A voluntary and unconditional guilty plea waives an appellant’s right to challenge any nonjurisdictional defects, such as a speedy trial claim, in the proceedings leading to a conviction. United States v. Bell, 966 F.2d 914, 915 (5th Cir.1992). However, by entering into a “conditional plea” pursuant to Federal Rule of Criminal Procedure 11(a)(2), like Celestine’s plea in the instant matter, a defendant may preserve the right to appeal an adverse ruling on a pretrial motion. A conditional guilty plea must be made in writing, be consented to by the Government, and be approved by the district court. Rule 11(a)(2).

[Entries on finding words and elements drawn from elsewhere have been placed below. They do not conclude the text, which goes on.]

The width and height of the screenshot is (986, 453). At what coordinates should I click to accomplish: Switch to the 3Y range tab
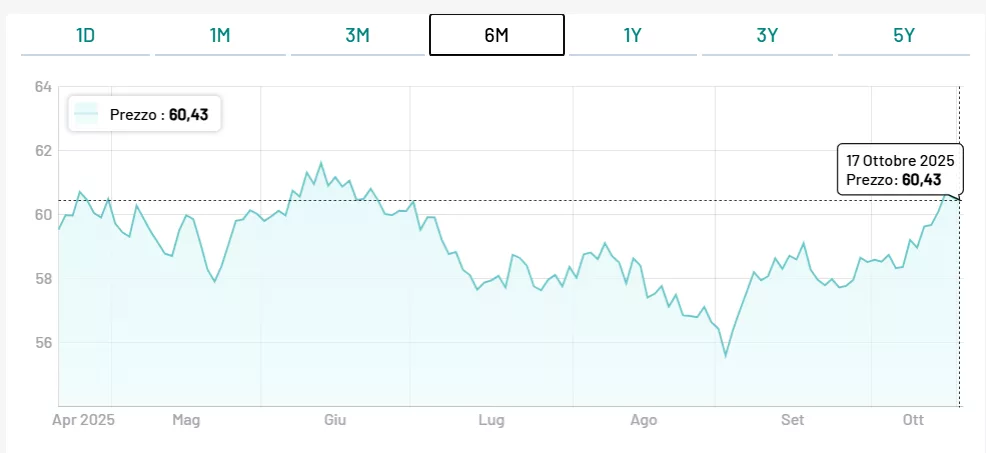click(x=768, y=35)
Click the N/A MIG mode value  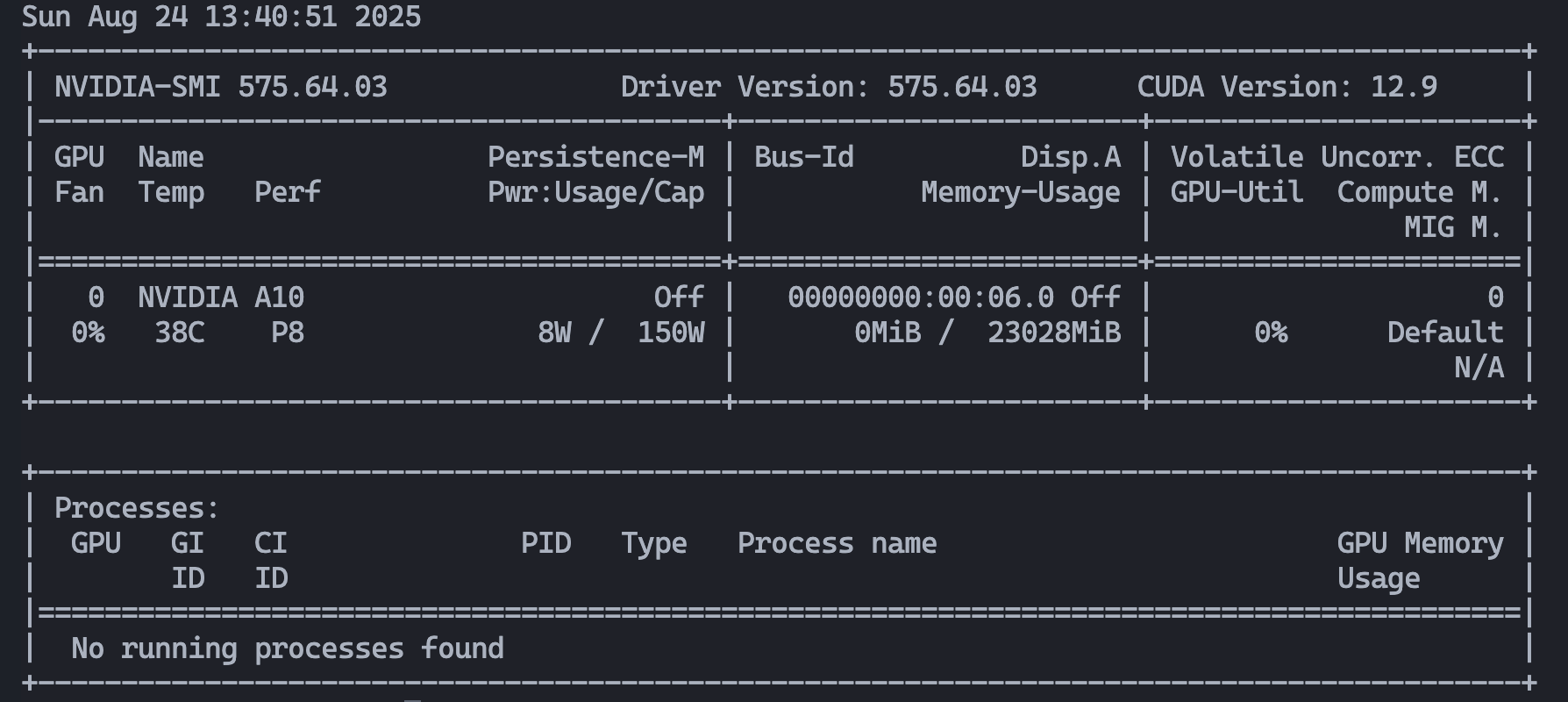1478,368
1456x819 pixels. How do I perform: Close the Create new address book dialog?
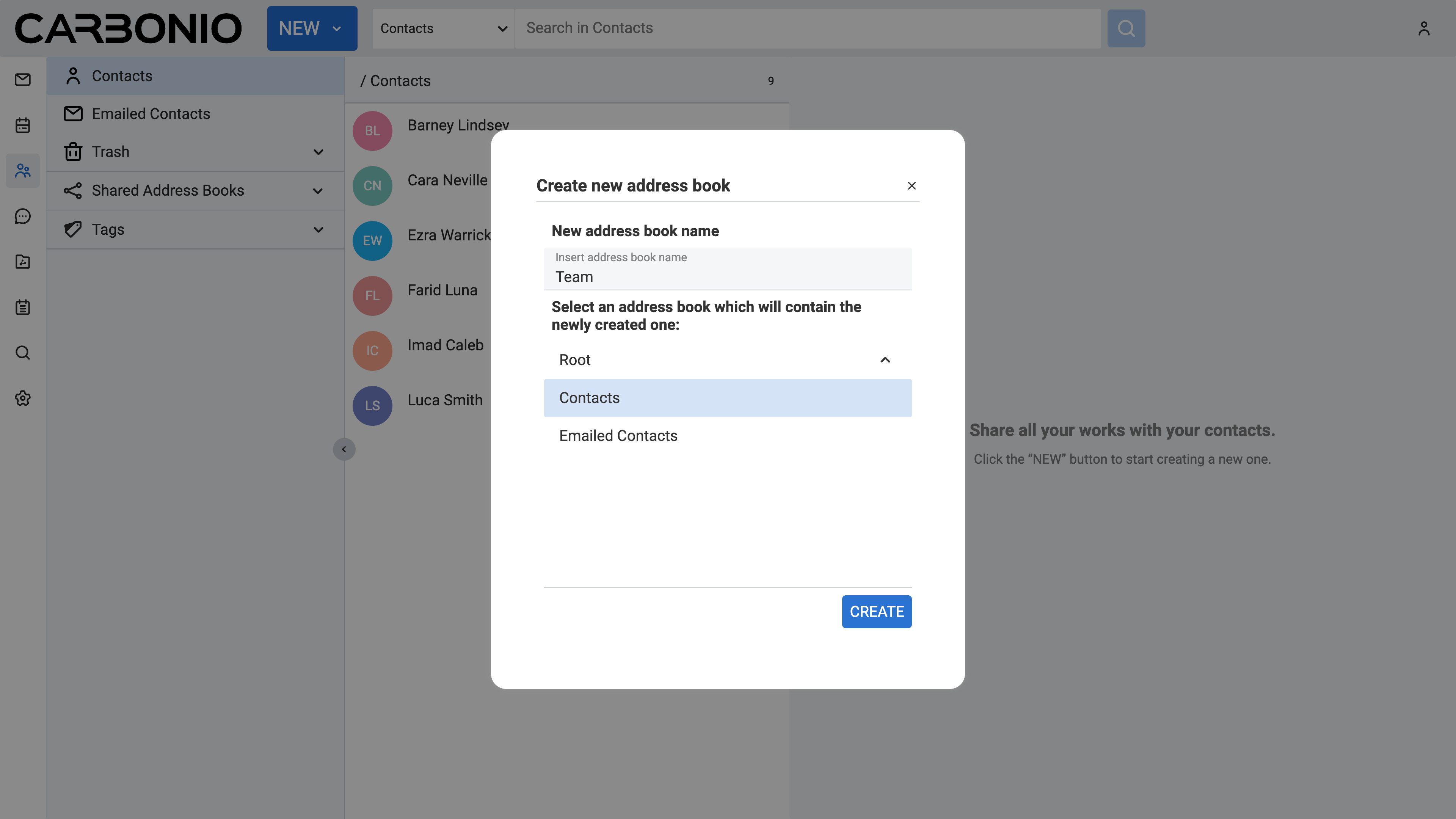911,186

In the instant case, the reservation in Celestine’s agreement was unambiguous and reserved only claims relating to double jeopardy and the Speedy Trial Act. Celes-tine suggests that, because he did not object to the magistrate judge’s report and recommendation regarding his claim pursuant to the Speedy Trial Act, it is illogical to conclude that he would preserve such a claim in his agreement. However, Celes-tine’s suggestion fails to recognize that he did not object to the magistrate judge’s report and recommendation relating to his double jeopardy claim, yet preserved such a claim in his agreement. Furthermore, after the district court ruled on his motion to dismiss, but before Celestine entered his plea, Celestine filed another motion to dismiss the indictment exclusively relying on the Speedy Trial Act. Thus, it is logical to conclude that Celestine intended to reserve the right to appeal a claim pursuant to the Speedy Trial Act and that such a reservation was not a “careless oversight” on the part of trial counsel. Celestine’s valid guilty plea waived his speedy trial claim pursuant to the Sixth Amendment because it was not preserved in the plea bargain and does not rise to the level of a jurisdictional challenge. See Bell, 966 F.2d at 915. Accordingly, the judgment of the district court is AFFIRMED. The Government’s motion to dismiss the appeal is DENIED.
Pursuant to 5th Cir. R. 47.5, the court has determined that this opinion should not be published and is not precedent except under the limited circumstances set forth in 5th Cir. R. 47.5.4.